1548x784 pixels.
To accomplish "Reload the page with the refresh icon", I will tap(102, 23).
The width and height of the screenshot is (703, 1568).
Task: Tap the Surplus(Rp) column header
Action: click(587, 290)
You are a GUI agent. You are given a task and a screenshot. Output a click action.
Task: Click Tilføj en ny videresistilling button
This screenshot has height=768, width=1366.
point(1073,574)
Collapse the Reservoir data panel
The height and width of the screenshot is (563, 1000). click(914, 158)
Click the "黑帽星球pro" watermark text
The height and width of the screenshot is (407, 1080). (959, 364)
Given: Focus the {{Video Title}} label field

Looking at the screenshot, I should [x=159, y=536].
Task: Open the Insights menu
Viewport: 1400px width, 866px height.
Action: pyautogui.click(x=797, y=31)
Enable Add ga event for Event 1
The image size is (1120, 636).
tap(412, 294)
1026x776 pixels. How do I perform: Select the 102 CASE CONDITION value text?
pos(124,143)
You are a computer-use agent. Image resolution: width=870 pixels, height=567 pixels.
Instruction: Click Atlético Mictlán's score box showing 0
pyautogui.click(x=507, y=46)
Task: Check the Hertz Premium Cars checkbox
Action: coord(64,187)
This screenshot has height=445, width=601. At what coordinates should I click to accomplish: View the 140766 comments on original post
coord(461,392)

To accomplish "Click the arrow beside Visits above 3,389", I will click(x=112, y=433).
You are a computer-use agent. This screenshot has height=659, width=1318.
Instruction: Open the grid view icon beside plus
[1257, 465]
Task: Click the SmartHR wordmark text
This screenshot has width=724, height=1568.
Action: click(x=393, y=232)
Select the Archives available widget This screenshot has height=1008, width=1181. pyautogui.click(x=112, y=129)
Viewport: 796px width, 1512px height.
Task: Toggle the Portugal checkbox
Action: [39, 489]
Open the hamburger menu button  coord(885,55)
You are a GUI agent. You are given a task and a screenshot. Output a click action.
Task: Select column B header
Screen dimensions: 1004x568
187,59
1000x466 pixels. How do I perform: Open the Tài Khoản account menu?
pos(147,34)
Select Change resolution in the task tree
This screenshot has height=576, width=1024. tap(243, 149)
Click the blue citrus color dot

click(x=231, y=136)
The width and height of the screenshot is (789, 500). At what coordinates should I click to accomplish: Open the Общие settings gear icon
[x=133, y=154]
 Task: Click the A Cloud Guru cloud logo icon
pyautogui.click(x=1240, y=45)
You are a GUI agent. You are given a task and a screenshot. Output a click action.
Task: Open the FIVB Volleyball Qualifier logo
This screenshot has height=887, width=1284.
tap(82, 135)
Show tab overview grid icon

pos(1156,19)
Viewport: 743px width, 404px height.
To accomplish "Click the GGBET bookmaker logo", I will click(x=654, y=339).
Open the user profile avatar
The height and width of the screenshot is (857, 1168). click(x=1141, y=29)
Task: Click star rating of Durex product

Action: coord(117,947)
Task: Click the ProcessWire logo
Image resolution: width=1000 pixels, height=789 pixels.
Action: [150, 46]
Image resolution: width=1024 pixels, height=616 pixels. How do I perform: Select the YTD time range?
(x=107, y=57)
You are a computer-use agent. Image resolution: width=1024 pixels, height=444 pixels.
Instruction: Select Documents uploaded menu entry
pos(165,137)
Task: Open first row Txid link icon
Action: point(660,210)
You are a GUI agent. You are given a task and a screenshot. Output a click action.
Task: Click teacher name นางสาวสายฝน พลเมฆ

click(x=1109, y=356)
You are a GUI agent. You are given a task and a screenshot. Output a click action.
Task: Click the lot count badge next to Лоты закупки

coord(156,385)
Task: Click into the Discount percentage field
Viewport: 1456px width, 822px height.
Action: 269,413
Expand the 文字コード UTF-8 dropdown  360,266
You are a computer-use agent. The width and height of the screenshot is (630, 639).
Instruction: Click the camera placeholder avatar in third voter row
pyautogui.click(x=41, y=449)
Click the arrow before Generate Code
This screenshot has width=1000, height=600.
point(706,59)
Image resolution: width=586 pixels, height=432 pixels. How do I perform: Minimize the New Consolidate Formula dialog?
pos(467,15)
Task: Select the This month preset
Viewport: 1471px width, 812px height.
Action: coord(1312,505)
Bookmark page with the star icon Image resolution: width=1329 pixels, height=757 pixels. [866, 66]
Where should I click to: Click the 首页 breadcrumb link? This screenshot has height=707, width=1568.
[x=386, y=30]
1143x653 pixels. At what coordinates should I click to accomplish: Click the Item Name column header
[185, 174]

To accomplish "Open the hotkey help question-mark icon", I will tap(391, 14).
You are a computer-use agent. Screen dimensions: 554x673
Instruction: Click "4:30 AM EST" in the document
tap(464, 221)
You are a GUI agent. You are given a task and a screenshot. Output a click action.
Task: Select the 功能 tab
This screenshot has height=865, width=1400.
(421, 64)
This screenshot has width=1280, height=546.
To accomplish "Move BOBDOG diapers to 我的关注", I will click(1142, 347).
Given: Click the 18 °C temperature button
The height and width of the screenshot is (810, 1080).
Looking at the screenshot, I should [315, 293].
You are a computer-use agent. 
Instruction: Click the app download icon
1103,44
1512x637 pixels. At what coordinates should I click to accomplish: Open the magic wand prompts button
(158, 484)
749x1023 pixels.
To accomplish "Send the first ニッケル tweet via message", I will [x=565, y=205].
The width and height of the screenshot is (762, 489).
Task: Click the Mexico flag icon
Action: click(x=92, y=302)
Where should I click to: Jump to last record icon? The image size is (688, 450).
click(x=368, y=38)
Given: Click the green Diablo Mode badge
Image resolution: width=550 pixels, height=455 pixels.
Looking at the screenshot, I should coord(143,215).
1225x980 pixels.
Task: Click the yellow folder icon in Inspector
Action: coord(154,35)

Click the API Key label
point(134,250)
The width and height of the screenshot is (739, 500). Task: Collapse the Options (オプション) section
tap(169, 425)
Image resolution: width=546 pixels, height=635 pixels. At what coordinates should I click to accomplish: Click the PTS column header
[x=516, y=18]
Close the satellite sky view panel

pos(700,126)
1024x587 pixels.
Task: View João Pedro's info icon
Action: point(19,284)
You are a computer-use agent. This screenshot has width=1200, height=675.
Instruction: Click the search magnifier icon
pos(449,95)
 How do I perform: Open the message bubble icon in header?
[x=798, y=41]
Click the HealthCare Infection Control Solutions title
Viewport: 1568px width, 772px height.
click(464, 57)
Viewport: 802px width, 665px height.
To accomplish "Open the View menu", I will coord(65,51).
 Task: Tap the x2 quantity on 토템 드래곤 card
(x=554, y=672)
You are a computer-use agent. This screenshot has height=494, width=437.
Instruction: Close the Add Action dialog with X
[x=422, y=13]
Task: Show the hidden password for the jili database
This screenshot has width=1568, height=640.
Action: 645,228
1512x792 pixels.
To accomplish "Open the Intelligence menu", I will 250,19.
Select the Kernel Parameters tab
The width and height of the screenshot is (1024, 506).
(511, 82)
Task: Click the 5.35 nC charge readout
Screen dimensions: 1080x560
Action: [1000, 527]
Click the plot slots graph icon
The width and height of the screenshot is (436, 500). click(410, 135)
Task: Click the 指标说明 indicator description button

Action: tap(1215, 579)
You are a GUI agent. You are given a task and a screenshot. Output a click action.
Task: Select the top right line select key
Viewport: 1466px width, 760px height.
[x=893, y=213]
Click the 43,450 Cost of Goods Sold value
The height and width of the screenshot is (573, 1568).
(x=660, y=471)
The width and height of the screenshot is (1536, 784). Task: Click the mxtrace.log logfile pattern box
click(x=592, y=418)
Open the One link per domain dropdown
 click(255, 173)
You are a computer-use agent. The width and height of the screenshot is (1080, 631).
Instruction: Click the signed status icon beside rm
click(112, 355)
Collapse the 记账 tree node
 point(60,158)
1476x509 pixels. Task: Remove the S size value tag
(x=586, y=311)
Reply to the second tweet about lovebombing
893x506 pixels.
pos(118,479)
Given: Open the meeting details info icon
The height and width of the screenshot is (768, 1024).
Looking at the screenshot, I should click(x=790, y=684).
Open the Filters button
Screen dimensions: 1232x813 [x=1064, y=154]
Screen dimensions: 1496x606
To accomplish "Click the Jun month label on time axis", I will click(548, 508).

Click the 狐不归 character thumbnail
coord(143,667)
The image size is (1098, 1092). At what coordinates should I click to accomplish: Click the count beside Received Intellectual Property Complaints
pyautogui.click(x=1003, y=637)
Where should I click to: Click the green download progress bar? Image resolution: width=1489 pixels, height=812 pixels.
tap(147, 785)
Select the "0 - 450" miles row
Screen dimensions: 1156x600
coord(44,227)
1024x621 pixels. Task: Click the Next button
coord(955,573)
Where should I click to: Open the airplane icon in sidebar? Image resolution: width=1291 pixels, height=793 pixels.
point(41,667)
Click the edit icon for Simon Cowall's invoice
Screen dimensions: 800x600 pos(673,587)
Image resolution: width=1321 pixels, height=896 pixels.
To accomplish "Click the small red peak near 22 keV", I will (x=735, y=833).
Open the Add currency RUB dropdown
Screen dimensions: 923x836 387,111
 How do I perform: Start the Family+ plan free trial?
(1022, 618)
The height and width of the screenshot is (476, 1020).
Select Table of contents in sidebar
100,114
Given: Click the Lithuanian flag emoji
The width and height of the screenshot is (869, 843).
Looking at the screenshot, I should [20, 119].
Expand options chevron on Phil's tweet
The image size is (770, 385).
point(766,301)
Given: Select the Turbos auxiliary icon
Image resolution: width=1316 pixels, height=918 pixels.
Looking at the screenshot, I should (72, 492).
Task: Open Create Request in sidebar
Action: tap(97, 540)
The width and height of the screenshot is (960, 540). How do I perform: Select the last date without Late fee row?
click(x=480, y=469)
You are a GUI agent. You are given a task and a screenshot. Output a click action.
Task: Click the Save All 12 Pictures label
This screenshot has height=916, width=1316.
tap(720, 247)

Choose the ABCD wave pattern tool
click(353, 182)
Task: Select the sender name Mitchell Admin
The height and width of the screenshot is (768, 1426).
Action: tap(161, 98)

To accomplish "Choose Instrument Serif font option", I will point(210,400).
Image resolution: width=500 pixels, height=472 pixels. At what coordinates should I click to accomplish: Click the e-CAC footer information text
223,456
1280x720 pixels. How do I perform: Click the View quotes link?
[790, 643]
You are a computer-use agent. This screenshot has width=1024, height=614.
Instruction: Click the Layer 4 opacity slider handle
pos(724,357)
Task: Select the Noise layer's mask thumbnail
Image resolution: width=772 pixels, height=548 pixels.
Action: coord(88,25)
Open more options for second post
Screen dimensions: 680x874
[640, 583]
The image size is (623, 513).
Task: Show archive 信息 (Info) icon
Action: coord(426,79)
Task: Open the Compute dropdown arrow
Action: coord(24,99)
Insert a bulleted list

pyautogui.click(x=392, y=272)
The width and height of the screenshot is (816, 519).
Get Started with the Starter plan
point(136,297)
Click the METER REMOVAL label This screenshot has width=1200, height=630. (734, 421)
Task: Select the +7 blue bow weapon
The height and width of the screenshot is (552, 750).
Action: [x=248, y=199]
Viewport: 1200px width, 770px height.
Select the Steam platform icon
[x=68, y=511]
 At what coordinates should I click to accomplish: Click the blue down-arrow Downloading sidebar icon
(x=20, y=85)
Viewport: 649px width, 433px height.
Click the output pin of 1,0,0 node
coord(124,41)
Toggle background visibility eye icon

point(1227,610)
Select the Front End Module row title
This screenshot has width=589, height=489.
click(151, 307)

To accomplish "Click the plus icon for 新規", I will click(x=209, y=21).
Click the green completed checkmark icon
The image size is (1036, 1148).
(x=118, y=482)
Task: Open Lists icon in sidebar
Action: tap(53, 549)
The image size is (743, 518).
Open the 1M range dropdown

▸ **EXERCISE**: Would you please return all lines from the listing above that contain "computer"?

▸ **RESULT OF THIS TASK**:
You are a computer-use agent. Image resolution: width=870 pixels, height=567 pixels.
You are a computer-use agent. This screenshot has height=659, width=1318.
You are a computer-use agent. Image resolution: width=1024 pixels, height=444 pixels.
You are a computer-use agent. The width and height of the screenshot is (630, 639).
You are a computer-use agent. Screen dimensions: 554x673
You are a computer-use agent. 
You are a computer-use agent. This screenshot has width=1200, height=675.
You are a computer-use agent. This screenshot has height=494, width=437.
You are a computer-use agent. The width and height of the screenshot is (1080, 631).
You are a computer-use agent. This screenshot has width=1024, height=614.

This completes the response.